Sunday's tremor sent thousands of residents and tourists scrambling outdoors in Lombok, where many spent the night as strong aftershocks, including one of 5.3-magnitude, rattled the island.
The quake knocked out power in many areas and parts of the island remained without electricity on Tuesday.
A lack of heavy equipment and shattered roads have hampered efforts to reach survivors in the mountainous north and east of the island, which had been hardest hit.
Mr Najmul Akhyar, the head of North Lombok district, estimated that 80 per cent of that region was damaged by the quake.
Hundreds of bloodied and bandaged victims have been treated outside damaged hospitals in the main city of Mataram and other badly affected areas.

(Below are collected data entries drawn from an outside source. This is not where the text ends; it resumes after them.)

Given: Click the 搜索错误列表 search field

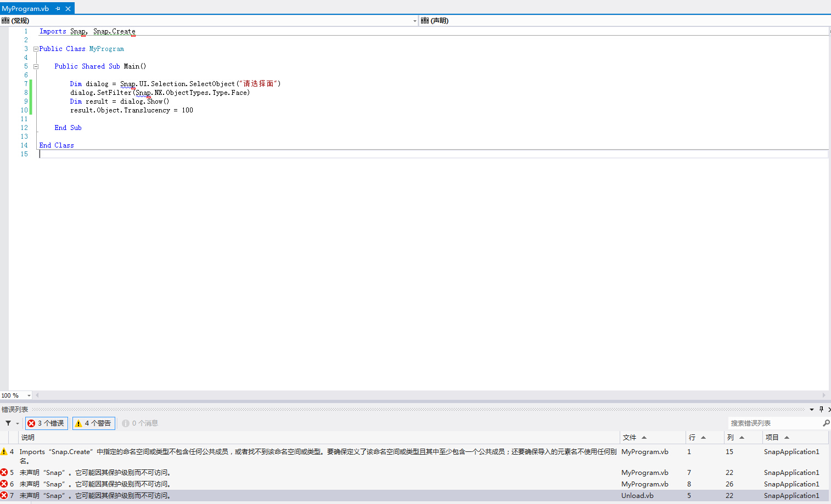Looking at the screenshot, I should 774,423.
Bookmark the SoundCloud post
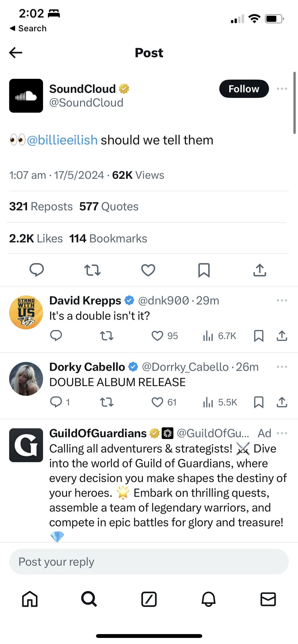This screenshot has width=298, height=644. point(204,270)
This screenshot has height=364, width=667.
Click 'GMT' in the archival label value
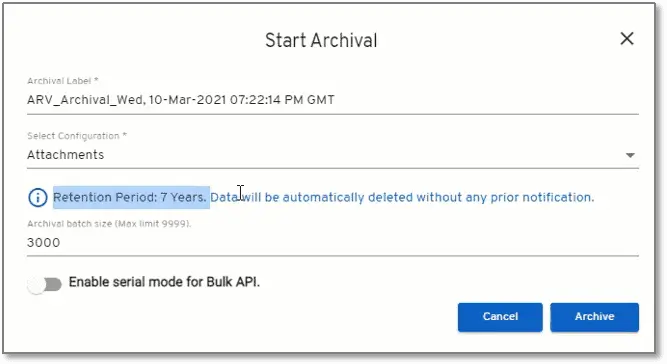click(321, 100)
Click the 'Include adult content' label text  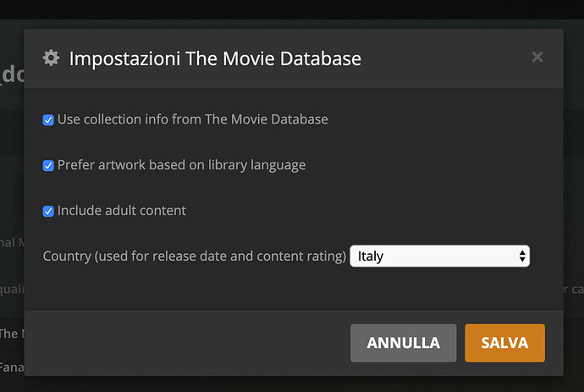coord(122,210)
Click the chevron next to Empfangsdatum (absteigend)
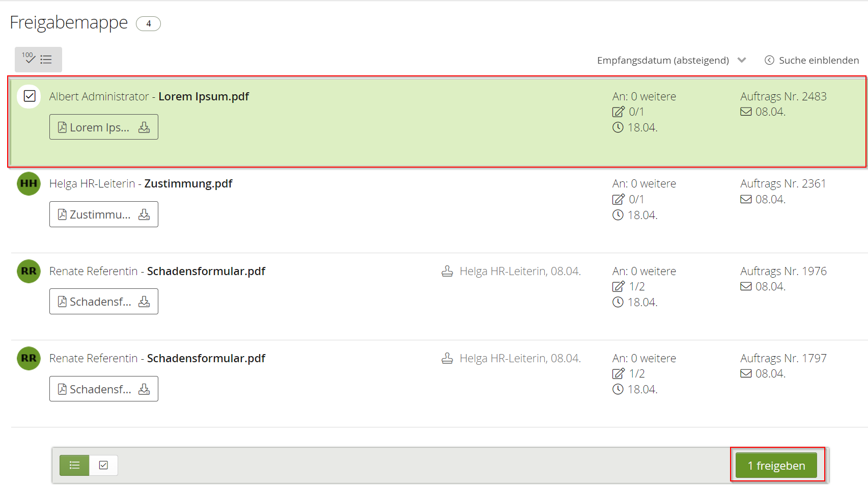This screenshot has width=868, height=485. click(742, 60)
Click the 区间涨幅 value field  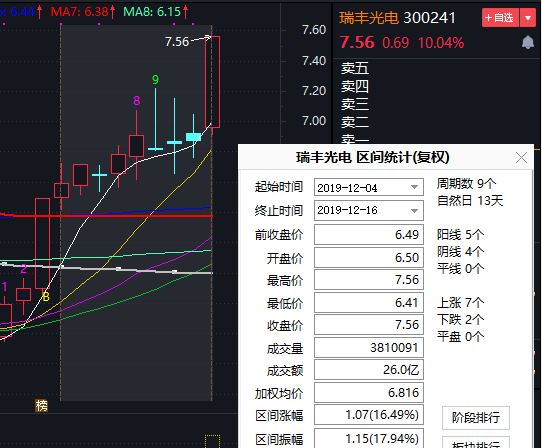(369, 414)
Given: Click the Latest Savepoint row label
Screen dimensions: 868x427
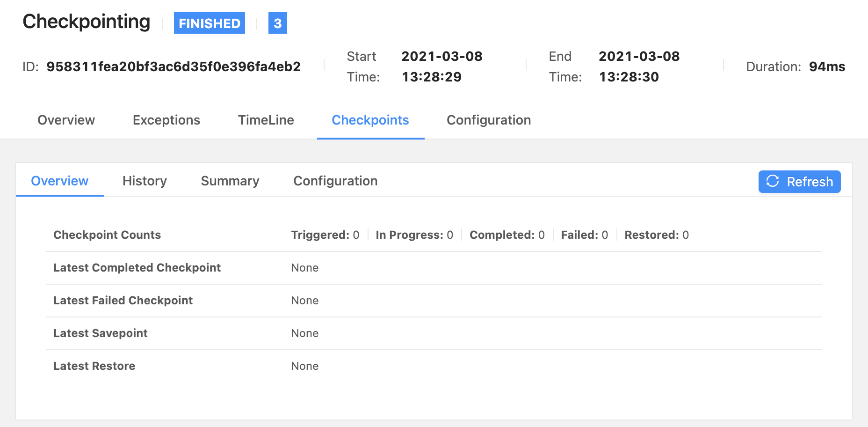Looking at the screenshot, I should click(x=101, y=333).
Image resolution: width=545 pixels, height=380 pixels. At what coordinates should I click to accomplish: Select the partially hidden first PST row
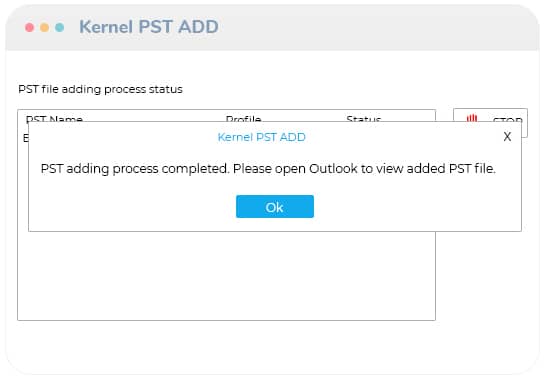25,138
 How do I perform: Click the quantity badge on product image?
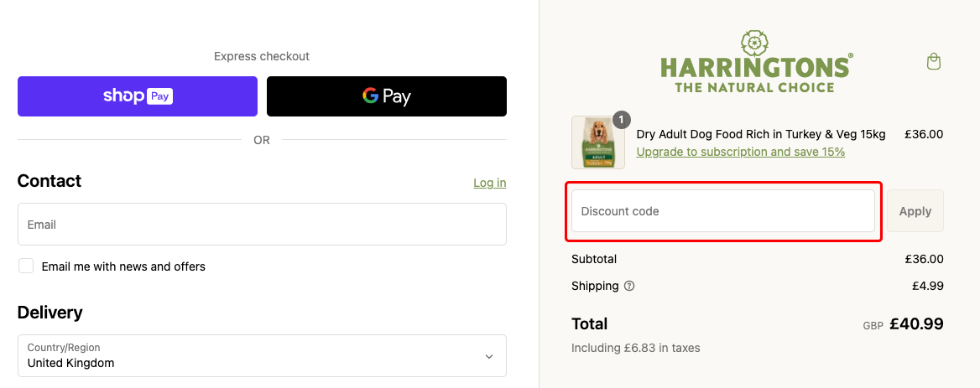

Patients lay on beds under wards set up in tents, surrounded by drip stands and monitors, as doctors in blue scrubs attended to them.
"What we really need now are paramedics, we are short-staffed. We also need medications," Mr Supriadi, a spokesman for Mataram general hospital, told AFP on Monday.
Indonesia, one of the world's most disaster-prone nations, straddles the so-called Pacific "Ring of Fire", where tectonic plates collide and many of the world's volcanic eruptions and earthquakes occur.
In 2014, a devastating tsunami triggered by a magnitude-9.3 undersea earthquake off the coast of Sumatra in western Indonesia killed 220,000 people in countries around the Indian Ocean, including 168,000 in Indonesia.